▸ **GIVEN DATA**:
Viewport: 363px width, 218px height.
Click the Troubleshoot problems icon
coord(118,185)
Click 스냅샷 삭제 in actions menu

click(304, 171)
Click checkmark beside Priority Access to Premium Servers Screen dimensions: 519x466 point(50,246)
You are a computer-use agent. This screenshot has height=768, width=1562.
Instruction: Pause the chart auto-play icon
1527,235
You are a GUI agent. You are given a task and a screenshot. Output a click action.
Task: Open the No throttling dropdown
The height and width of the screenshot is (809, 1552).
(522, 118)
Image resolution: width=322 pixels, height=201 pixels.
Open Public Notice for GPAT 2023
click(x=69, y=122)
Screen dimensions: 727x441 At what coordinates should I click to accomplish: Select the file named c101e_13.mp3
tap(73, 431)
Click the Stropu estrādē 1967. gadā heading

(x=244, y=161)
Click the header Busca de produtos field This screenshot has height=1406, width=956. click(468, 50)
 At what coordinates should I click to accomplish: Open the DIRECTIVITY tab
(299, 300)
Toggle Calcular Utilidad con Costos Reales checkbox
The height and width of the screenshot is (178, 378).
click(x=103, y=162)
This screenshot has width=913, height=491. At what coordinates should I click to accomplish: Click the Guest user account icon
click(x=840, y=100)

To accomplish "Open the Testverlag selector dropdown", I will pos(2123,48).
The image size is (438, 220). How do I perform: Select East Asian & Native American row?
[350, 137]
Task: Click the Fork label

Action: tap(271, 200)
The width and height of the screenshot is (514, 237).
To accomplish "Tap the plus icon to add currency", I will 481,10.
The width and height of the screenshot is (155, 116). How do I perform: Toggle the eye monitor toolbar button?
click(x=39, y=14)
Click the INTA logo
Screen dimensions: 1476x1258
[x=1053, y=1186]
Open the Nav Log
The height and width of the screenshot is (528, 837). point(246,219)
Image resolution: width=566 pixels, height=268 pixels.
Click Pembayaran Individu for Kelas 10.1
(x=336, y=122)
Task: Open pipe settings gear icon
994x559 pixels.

▸ **ABOUT THIS EXERCISE**:
Wherever the word "pixels" appears in a line of the data, copy that line.

▸ **REPLY**:
Image resolution: width=322 pixels, height=201 pixels.
Image resolution: width=566 pixels, height=268 pixels.
994x559 pixels.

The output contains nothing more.